The man police shot and killed Tuesday afternoon in front of news reporters and witnesses was Jeremy Arnold, a 37-year-old with a troubled background who investigators suspected had stabbed and killed a woman in north Spokane.
Arnold had returned to his home at 2512 N. Standard St., driving through a barricade police had set up as they investigated the stabbing death of 46-year-old Tracy Fergerstrom. When he stopped the blue pickup truck and climbed out with a gun in his hand, officers opened fire.
A neighbor who went to the house to borrow a computer had found Fergerstrom’s body wrapped in a blanket and called police.
Fergerstrom had known Arnold. She moved to Spokane several months ago.
An autopsy revealed she had been stabbed multiple times. Efforts to reach her family and friends went unanswered Wednesday.
Spokane police Chief Frank Straub said investigators had identified Arnold as a homicide suspect and were actively searching for him when he drove into the scene around 1:50 p.m. Tuesday.
A video captured by a KXLY cameraman shows the confrontation, which occurred shortly after a news conference about the discovery of Fergerstrom’s body.
Arnold drove through a police barricade, ignoring commands to stop from assembled police, Straub said. Arnold stepped out of the truck holding a silver object that police say is a gun.
In the past decade, Arnold had served a prison sentence and then lost his wife, Stephanie, in a July 2013 Spokane River incident as the couple floated a stretch of water in Spokane Valley. She died later that month.
Jeremy and Stephanie (Chandler) Arnold married under unusual circumstances. Arnold had pleaded guilty to a drive-by shooting along with robbery and burglary.

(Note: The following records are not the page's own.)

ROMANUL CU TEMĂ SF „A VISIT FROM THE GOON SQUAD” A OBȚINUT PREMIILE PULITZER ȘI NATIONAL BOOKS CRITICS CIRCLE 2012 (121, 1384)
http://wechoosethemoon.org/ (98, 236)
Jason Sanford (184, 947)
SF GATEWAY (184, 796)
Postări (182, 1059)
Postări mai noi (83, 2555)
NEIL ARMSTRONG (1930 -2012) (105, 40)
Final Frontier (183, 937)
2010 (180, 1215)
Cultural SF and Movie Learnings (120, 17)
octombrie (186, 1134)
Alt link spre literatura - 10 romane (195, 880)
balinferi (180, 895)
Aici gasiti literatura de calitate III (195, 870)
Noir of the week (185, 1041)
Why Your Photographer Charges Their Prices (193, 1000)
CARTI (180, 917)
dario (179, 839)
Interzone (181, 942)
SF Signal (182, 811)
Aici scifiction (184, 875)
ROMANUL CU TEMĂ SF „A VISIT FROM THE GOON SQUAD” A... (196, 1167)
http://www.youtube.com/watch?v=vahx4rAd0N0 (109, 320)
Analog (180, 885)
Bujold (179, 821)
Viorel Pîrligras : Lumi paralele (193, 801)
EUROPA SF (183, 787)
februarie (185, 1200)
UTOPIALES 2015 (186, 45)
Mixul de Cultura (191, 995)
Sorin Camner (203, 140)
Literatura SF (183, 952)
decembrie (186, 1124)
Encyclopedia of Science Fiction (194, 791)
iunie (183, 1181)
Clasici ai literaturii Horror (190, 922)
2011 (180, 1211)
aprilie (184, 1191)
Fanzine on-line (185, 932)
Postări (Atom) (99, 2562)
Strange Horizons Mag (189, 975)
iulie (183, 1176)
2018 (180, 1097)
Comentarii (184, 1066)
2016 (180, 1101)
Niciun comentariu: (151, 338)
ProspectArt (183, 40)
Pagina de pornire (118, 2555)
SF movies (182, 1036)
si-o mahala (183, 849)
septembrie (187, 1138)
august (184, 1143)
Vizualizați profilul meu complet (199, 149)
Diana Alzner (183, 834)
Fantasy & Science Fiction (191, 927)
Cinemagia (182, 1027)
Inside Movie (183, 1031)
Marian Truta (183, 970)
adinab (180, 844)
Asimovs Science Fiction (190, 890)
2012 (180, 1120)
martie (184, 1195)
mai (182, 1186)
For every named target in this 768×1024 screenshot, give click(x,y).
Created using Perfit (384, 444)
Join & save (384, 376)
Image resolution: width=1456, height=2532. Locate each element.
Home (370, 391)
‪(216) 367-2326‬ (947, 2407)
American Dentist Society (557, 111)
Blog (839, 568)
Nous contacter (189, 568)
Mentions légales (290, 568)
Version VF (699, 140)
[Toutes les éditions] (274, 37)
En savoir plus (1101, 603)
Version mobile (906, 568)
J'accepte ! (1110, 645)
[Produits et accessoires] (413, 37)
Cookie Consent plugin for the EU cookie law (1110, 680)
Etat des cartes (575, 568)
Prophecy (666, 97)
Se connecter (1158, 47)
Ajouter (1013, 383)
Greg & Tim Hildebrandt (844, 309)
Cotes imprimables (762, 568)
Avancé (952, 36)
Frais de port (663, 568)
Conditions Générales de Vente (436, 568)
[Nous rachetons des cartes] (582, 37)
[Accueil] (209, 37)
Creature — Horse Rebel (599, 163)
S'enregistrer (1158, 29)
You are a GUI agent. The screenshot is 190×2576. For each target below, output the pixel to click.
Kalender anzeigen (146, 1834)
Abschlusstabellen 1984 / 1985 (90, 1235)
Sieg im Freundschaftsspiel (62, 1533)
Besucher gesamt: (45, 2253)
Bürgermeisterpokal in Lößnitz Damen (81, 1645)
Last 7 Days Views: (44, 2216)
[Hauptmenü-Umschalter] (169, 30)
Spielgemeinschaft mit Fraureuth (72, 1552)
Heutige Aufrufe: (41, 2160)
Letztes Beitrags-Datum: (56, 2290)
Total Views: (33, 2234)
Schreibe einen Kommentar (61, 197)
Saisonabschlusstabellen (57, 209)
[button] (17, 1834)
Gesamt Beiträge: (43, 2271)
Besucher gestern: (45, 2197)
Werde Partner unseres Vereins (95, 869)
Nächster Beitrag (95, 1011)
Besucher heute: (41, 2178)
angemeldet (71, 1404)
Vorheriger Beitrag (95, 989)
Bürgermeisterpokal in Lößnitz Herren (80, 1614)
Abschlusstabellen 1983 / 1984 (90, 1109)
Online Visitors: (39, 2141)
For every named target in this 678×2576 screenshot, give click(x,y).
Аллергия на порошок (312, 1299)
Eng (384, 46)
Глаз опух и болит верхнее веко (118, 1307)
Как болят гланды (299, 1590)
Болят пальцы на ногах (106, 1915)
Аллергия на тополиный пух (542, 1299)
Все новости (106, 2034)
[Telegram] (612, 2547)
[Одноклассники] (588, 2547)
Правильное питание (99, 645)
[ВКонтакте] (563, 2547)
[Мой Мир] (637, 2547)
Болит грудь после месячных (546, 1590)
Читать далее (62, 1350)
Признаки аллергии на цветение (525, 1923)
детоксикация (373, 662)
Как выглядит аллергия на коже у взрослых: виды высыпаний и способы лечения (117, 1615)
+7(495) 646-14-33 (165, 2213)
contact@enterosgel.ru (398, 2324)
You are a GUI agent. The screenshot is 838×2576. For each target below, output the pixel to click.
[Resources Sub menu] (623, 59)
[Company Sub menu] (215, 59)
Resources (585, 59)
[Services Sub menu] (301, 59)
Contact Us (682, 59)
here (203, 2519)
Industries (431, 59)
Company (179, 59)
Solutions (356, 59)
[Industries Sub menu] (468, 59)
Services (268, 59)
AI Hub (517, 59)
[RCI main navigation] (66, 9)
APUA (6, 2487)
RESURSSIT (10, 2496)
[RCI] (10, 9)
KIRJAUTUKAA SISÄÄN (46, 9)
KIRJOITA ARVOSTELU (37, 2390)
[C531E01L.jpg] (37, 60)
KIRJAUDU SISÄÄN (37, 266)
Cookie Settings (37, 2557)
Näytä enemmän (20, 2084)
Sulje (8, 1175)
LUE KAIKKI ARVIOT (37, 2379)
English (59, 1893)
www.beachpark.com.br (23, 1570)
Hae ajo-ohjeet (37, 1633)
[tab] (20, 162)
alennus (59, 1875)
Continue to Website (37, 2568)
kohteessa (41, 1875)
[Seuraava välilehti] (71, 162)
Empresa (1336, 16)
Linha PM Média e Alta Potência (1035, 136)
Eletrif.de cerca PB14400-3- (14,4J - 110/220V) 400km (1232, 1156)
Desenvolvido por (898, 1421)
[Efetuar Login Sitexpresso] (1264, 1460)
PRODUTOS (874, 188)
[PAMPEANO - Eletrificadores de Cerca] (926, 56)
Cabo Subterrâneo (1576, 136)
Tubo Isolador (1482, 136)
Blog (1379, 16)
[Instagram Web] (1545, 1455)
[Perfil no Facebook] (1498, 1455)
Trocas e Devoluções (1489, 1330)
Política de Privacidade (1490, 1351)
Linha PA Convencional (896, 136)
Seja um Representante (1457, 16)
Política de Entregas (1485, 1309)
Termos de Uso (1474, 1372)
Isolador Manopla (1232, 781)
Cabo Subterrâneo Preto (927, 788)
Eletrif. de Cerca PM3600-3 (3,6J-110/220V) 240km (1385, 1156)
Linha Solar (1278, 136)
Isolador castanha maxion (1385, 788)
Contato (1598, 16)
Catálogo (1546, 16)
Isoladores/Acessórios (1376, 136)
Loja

As part of that plea deal, a judge gave him a week to get married before he went to prison.
He skipped out of his promise to return after a week, and the judge lengthened the prison term when they caught him.
During his stay in prison the couple befriended Jodi Conklin, who described 6-foot-5-inch Jeremy Arnold as kind and soft-spoken.
“I could call him at 1 or 2 o’clock in the morning, and he would stay up and talk with me,” Conklin said.
She acknowledged that women gravitated toward Arnold and that he was capable of doing bad things. He was a hustler, she said, who was not about to go back to jail.
Just last Thursday night, Arnold called for help at Horseshoe Lake. He had been boating on the popular lake just north of Spokane in Pend Oreille County with a girlfriend, Mandy Waters, and his 2-year-old daughter.
At about 9 p.m., their fishing boat sank and they had to swim to shore in the cold and dark.
Arnold then left Waters and his daughter to swim across the small lake to call for help.
Pend Oreille County sheriff’s deputies used a helicopter to find Waters and the toddler within several hours.
Spokane police visited Arnold’s home Monday night on a welfare check for Waters. Waters’ friend called police saying she hadn’t heard from her and was worried.
A police officer drove by around 6 p.m. Monday and saw Arnold, as well as a woman he identified as Fergerstrom, standing in the home’s front yard, along with several children.
Police did not return phone messages Wednesday regarding the whereabouts of Mandy Waters.
Arnold’s lengthy and violent criminal history includes a 1995 federal conviction of distributing cocaine and carrying a firearm during a drug sale. According to previous news stories, he was released from prison in September 2004.
A month later he participated in a violent home invasion robbery as a lookout, according to court documents.
He was implicated in a drive-by shooting weeks later, and then in December his former girlfriend, a witness to the drive-by shooting, filed a restraining order against him. According to a news story, Arnold threatened the woman before he left the courtroom that day.
Arnold faced multiple charges from all those crimes in May 2005 when he was released from jail to marry. According to news reports at the time, Arnold cut off his ankle monitoring device and was on the lam for another week before being caught.
A judge threw out his plea deal, and Arnold was sentenced to more than 14 years in prison.
Instead, Arnold was released in June 2011 to the north Spokane address where the homicide occurred, according to court records. He was picked up within the year and sentenced to 90 days in jail on assault and domestic violence charges. The woman who requested protection was not his wife.
Tuesday, police discovered surveillance equipment at the residence that was running, according to court documents. Neighbors said the house received a lot of foot traffic.
Discovered at the scene were multiple articles of clothing stained with blood, as well as a pink folding knife, according to court documents. Bloody tennis shoes that are believed to belong to Arnold were also found inside the home.
A neighbor told police Arnold showed him a black semi-automatic pistol he owned. Arnold told the neighbor he owned blank rounds for the gun and that if the neighbor heard loud noises, not to worry, according to court documents.
The Spokane County Sheriff’s Office is leading the investigation into the officer-involved shooting. It is the fifth such shooting this year. Tuesday’s shooting was the third fatal incident of 2014.